Türkiye kamuoyunun çoğunluğunun bilmediği, bilenlerinin desteklediği ünlü bir “Çökertme Planı” vardı. Ahmet Davutoğlu’nun başbakanlığı sırasında kendisine bağlı Kamu Düzeni ve Güvenliği Müsteşarlığı tarafından hazırlanan bu plan, Eylül 2014’te Genelkurmay Başkanlığı’na sunulmuş ve aynı yılın Ekim ayında yapılan Milli Güvenlik Kurulu’nda kabul edilip hayata geçirilmiştir.
Türkiye’yi bir uçurumdan aşağı doğru sürükleyen olayların başlangıcı bu plan ve uygulamaya konulması olmuştur. Kürt Siyasi Hareketini imhayı hedefleyen bu plan ülkenin her türlü “check ve balance”dan yoksun başkanlık sistemine sürüklenişinin de ilk adımı olmuştur.

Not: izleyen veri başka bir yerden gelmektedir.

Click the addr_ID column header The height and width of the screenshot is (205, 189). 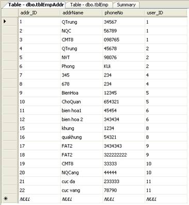click(39, 13)
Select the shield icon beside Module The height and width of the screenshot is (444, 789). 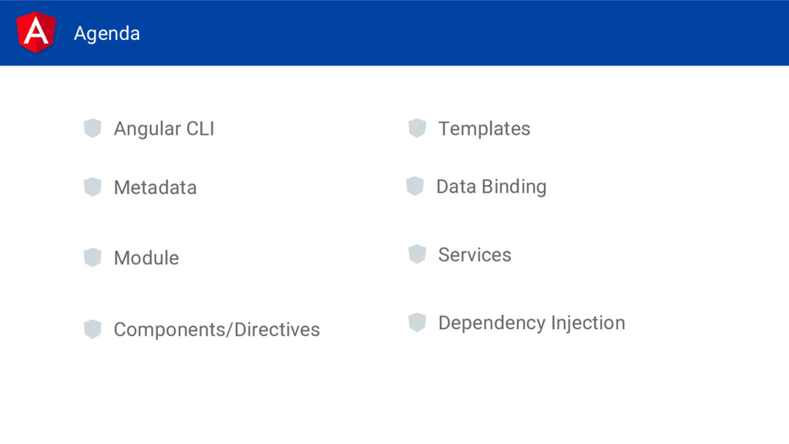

Obama Yönetimi’nin Suriye’de IŞİD’e karşı YPG ile hareket etme kararı, Cemaatin Türk Silahlı Kuvvetleri içinde giderek güçlenmesi, ülkenin kuruluşundan beri mevcut paranoyasını zirveye çıkarmış ve savunma saaki hem Kürt Siyasi Hareketi, hem de Cemaat doğrudan hedef alınmıştır.
Ağır yolsuzluk iddialarıyla yıpranan, koltuğu tehlikeye giren Erdoğan Cemaat ile ortaklığını sona erdirip Kürtleri düşman ilan ederek ülkeyi bugün geldiğimiz noktaya sürükleyecek bir yolun adımını atmıştır.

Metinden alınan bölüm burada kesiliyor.